Menyaksikan bahwa ratusan korban itu menjalani hidup dengan trauma masa kecilnya adalah suatu hal yang memilukan. Apalagi berkaca pada eksperimen Bobo Doll, maka menerima bahwa ratusan bocah tersebut berpotensi menjadi pemangsa ala Emon selanjutanya di masa depan, adalah suatu hal yang sulit dielakkan. Tak hanya mlihat, mereka bahkan menjadi korban kekerasan seksual. Otak mereka akan merekamnya. Namun kita berdo’a semoga hal tersebut tidak akan mereka tiru di masa depan. Bencana besar bila ternyata 100 korban Emon akan menjadi Emon selanjutnya dimana masing-masing mempunyai 100 korban selanjutnya, begitu seterusnya selama bergenerasi-generasi. Belum lagi ditambah resiko penyakit menular seksual yang akan menular kepada pasangan mereka, anak-anak mereka, keluarga mereka. Dunia macam apa yang akan dihuni oleh keturunan kita nantinya?

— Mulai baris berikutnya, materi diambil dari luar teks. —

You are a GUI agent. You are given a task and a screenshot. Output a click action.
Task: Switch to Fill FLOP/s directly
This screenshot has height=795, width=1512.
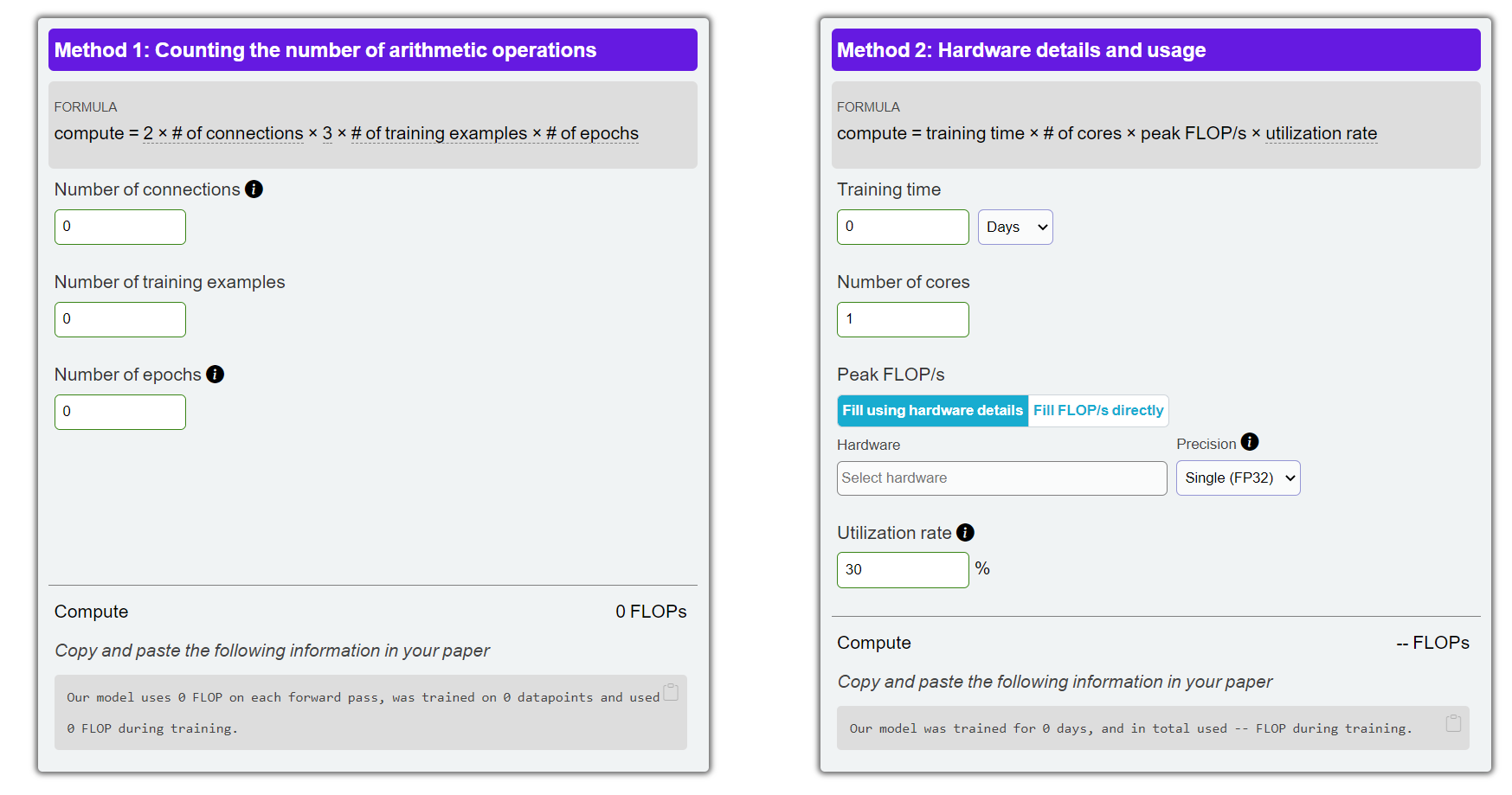(1097, 411)
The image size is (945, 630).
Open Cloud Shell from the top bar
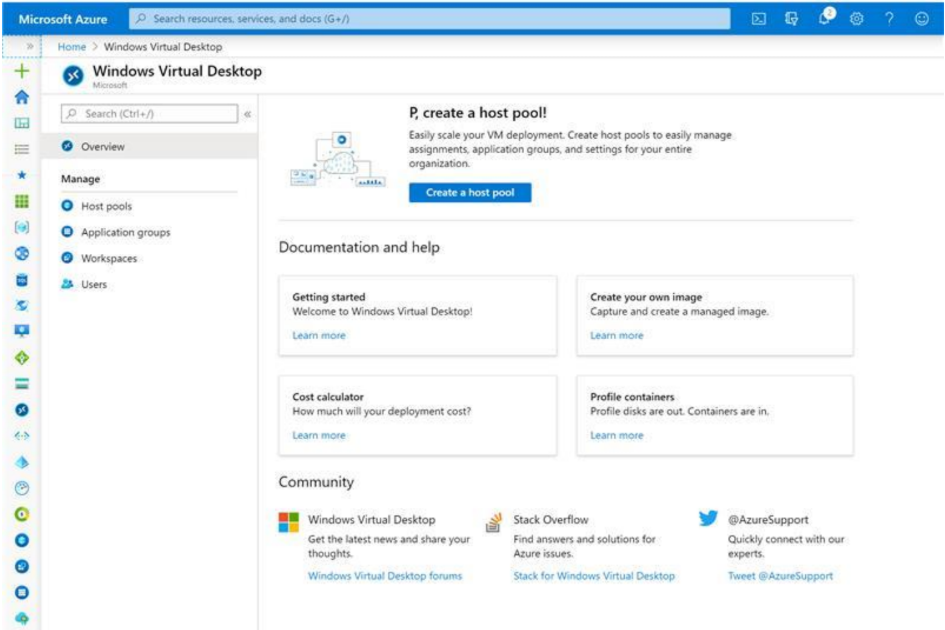[759, 19]
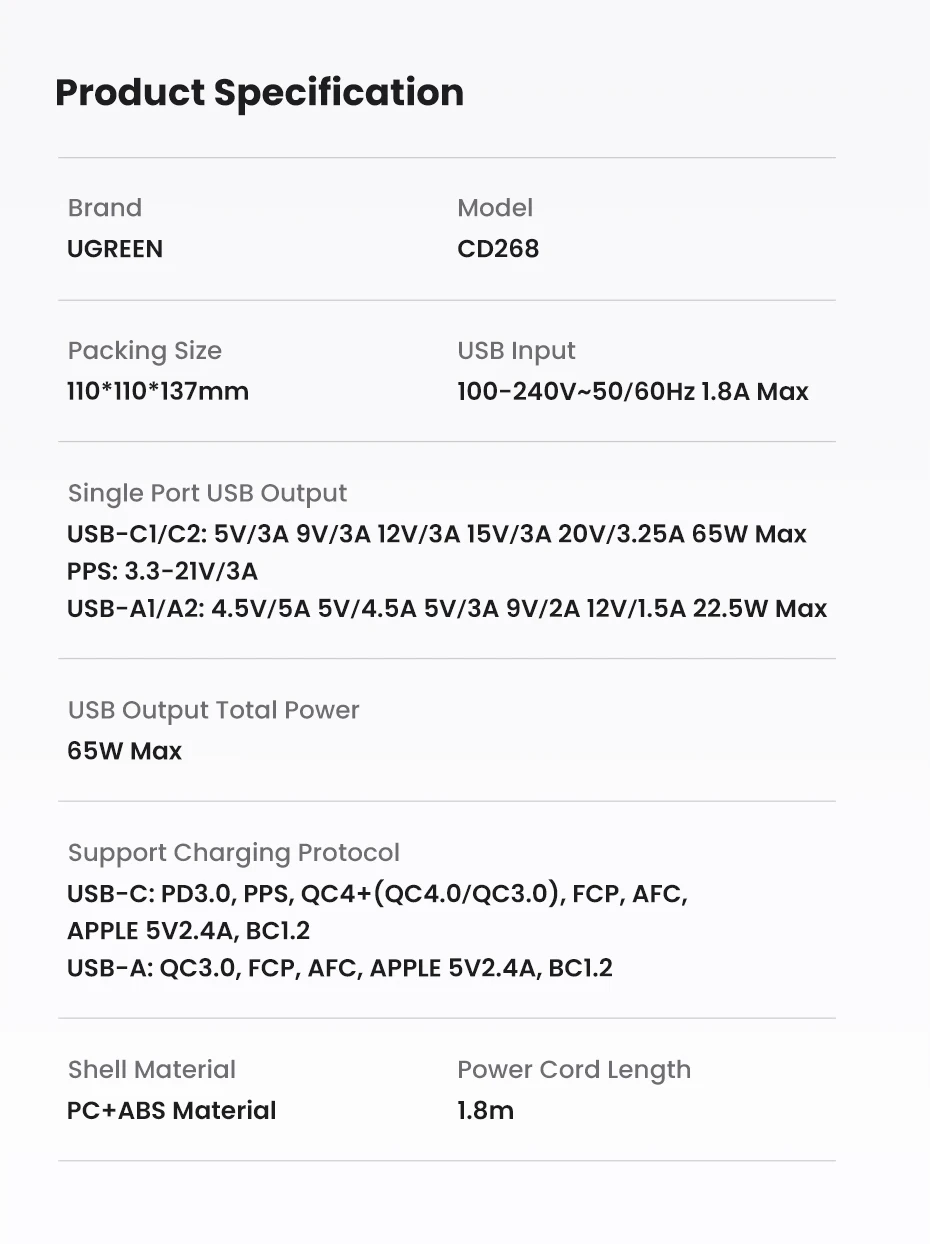
Task: Select the CD268 model number
Action: tap(498, 249)
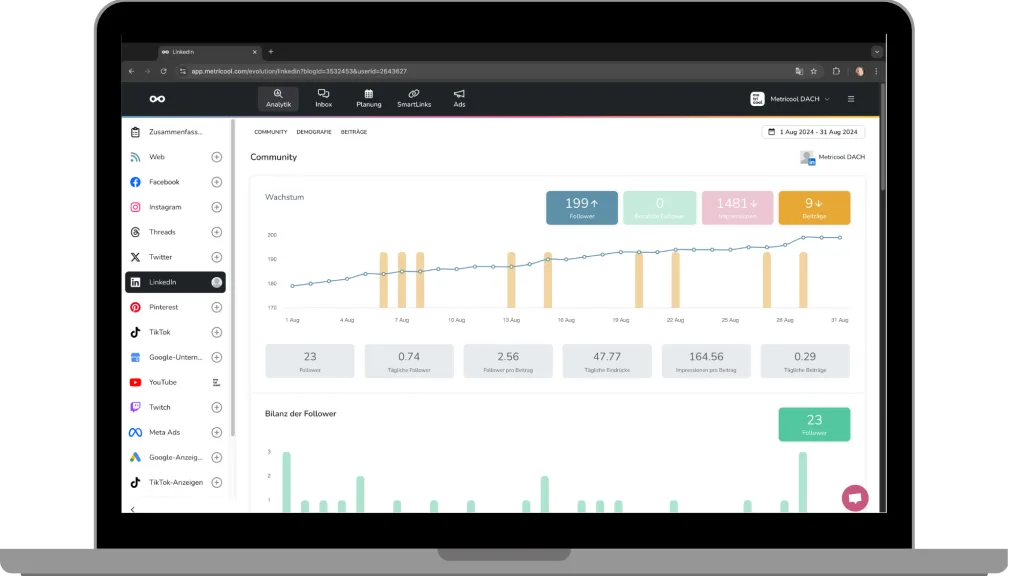
Task: Open Zusammenfassung in the sidebar
Action: (x=175, y=132)
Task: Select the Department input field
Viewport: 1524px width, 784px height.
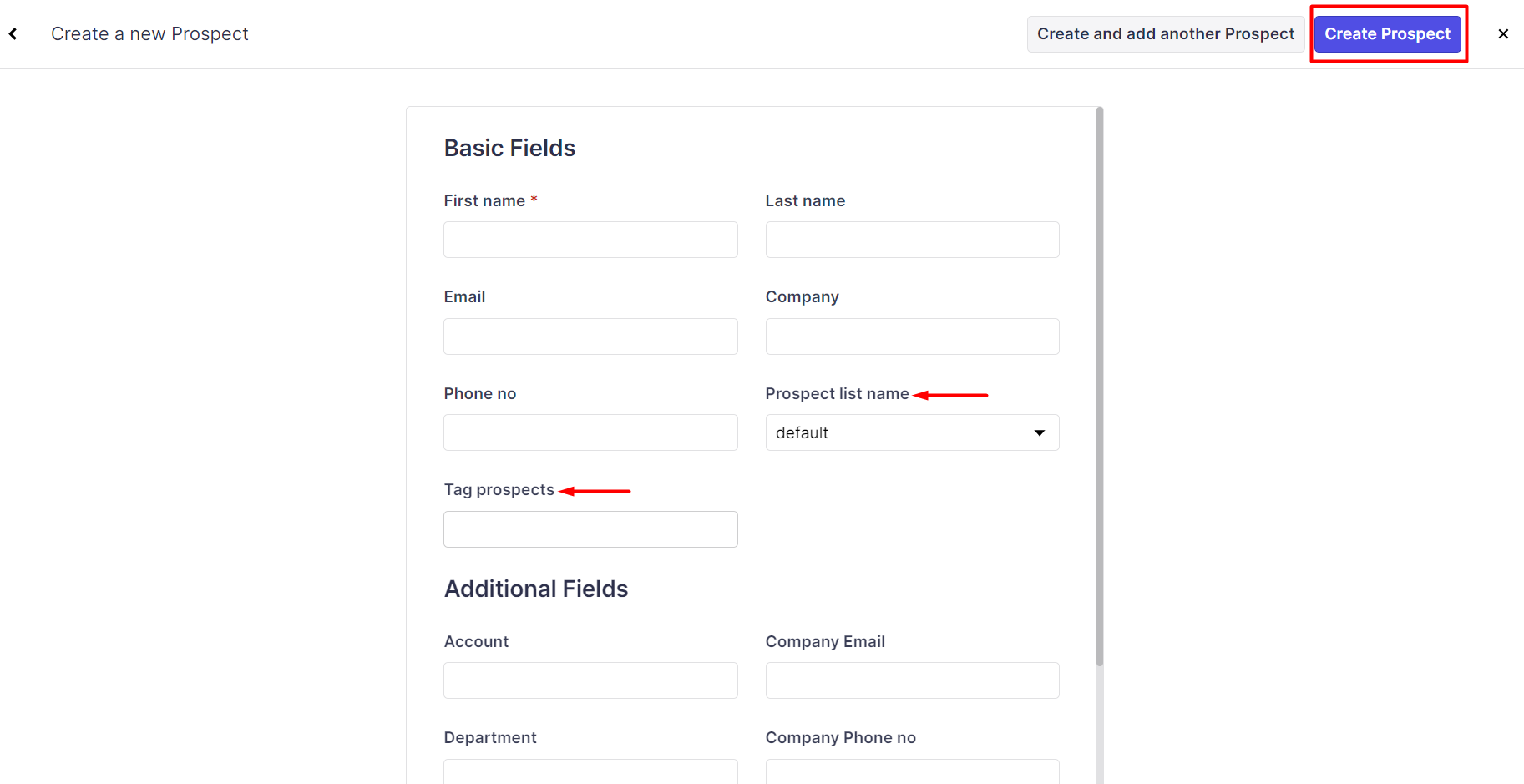Action: coord(590,771)
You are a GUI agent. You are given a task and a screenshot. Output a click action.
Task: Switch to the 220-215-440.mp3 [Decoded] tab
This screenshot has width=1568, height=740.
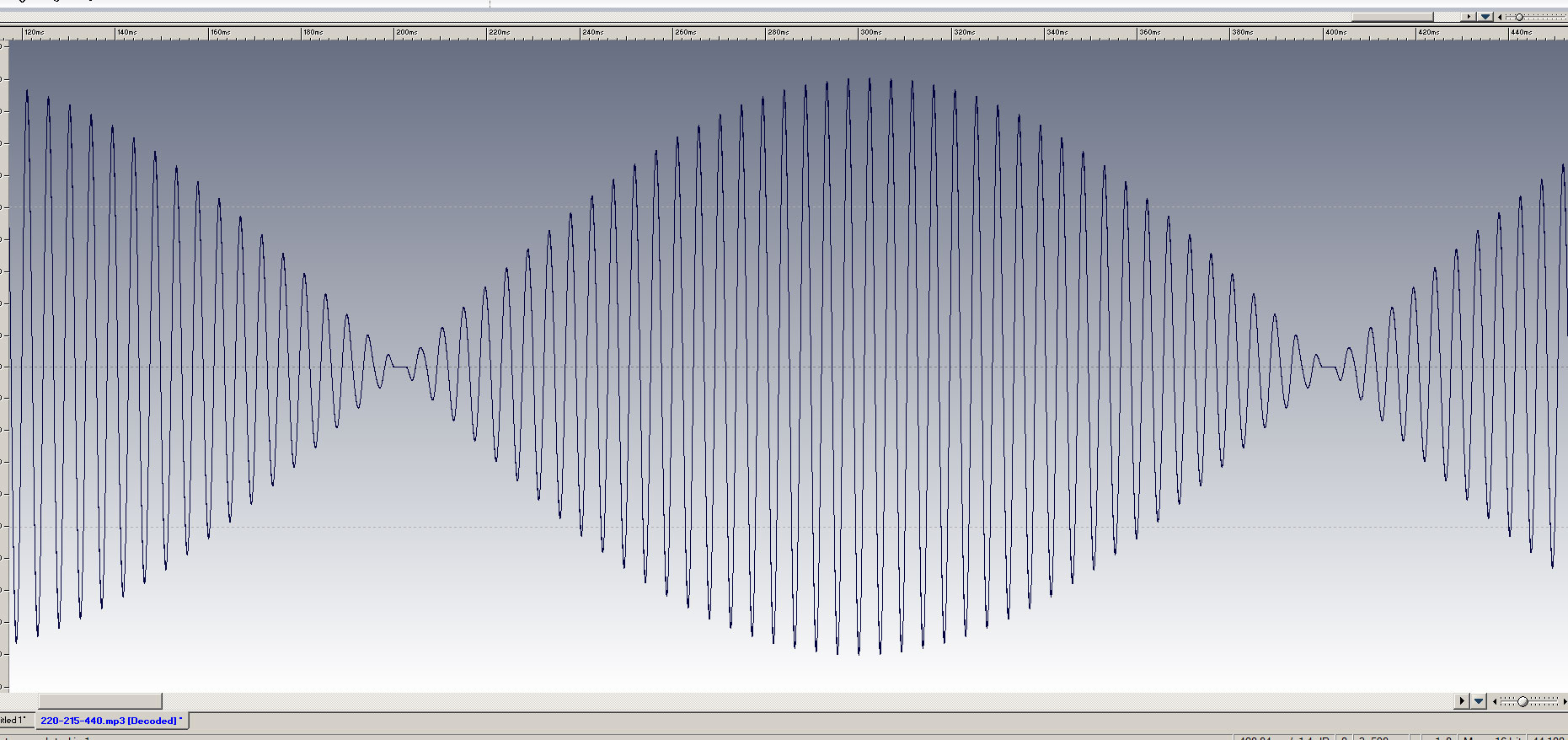click(x=110, y=721)
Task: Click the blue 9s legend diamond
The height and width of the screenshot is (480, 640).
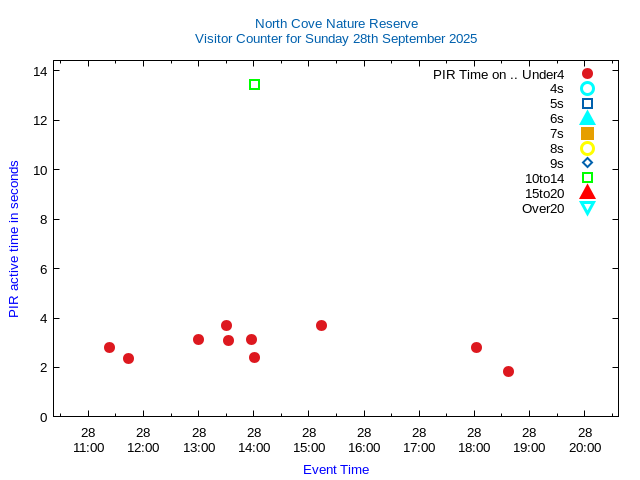Action: (587, 163)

“Telah tampak kerusakan di darat dan di laut disebabkan karena perbuatan tangan manusia, supaya Allah menjadikan mereka merasakan sebagian dari (akibat) perbuatan mereka, agar mereka kembali (ke jalan yang benar).” Ar-Ruum 41

Dalam ayat tersebut, kita belajar beberapa hal. Pertama, bahwa kerusakan yang terjadi di bumi adalah akibat tangan kita sendiri, akibat pelanggaran yang kita lakukan sendiri. Pelanggaran kita terhadap perintah Sang Pencipta. Mungkin pelanggaran kita karena tak mendidik dan menjaga anak sesuai nilai islam. Mungkin karena kecerobohan kita membiarkan konten pornografi dan pornoaksi menyebar luas, menyebabkan orang berperilaku seksual menyimpang. Mungkin juga karena kita salah memilih pemimpin dari Presiden, Gubernur, Bupati, Walikota, Camat, Lurah, Ketua RW, bahkan hingga Ketua RT sehingga mereka tidak mampu melindungi rakyatnya dari kejahatan seksual. Kedua, kita menemukan bahwa kerusakan itu juga bermakna panggilan kasih sayang, agar kita kembali ke Jalan yang benar, kepada Allah. ‘…agar mereka kembali (ke jalan yang benar)’. Maka saat kita kembali, kerusakan itu akan sirna.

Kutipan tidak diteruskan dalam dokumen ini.